Inadvertent tracheal intubation is a known potential complication of esophageal tube placement and radiographs are generally recommended to check tube location prior to instillation of any substances. Coughing would be expected with tracheal intubation and could alert a clinician to possible misplacement of a tube, but may not have occurred in this cat because he was sedated. Although instillation of activated charcoal into the lungs has not been reported in animals, it has been reported in human patients. Most of the case reports regarding this condition describe the long term complications, which include chronic inflammatory lung disease and bronchiolitis obliterans organizing pneumonia (now known as cryptogenic organizing pneumonia). Activated charcoal has even been used in rodent research and can serve as a model for BOOP. One brief description was found regarding the lung appearance in acute charcoal aspiration and on CT, there was pleural effusion and dense consolidation in one lung lobe, with an HU of ~130, similar to the appearance in this case.

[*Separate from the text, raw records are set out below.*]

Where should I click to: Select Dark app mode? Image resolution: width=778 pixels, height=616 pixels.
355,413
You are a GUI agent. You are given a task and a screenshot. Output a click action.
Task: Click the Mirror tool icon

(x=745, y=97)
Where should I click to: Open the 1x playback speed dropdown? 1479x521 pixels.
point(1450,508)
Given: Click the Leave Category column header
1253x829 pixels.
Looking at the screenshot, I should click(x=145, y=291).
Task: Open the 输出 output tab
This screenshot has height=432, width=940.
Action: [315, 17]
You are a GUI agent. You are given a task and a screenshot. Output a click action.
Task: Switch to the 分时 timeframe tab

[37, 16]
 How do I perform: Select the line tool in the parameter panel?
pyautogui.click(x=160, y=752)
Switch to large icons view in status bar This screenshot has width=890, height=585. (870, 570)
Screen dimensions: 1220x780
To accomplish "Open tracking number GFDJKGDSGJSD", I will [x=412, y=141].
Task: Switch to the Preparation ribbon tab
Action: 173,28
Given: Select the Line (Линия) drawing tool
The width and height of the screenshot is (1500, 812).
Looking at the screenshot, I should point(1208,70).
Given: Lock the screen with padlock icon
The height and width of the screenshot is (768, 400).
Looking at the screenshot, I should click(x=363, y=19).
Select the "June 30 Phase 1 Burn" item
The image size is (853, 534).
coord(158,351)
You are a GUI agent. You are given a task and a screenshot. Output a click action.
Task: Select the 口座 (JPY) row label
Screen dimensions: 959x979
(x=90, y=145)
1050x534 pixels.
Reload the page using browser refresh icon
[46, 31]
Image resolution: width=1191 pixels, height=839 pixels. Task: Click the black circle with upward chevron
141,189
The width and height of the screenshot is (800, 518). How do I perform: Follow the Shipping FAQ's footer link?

Severe pleuritis is more common in dogs and cats with pyothorax (such as secondary to direct inoculation from penetrating injury or bite wound, pneumonia, migrating foreign body, ruptured esophagus) or chylothorax, among other causes. There is one case report of a dog with pleuritis associated with birefringent material, which had histologic findings similar to cases of asbestosis in humans. Restrictive/fibrosing pleuritis can occur secondary to severe pleural inflammation and has been described mostly in cases with chylothorax. Lung lobes can have varying degrees of collapse, rounded or irregular margins, pleural thickening or persistent lobar collapse despite removal of pleural effusion. In this cat, the lungs did gradually re-inflate over the 12 months post surgery, so the presence of a real or permanent restrictive pleuritis did not appear to be present. This was likely at least in part due to surgical debridement of the black fibrinous-like material from the various pleural surfaces at surgery.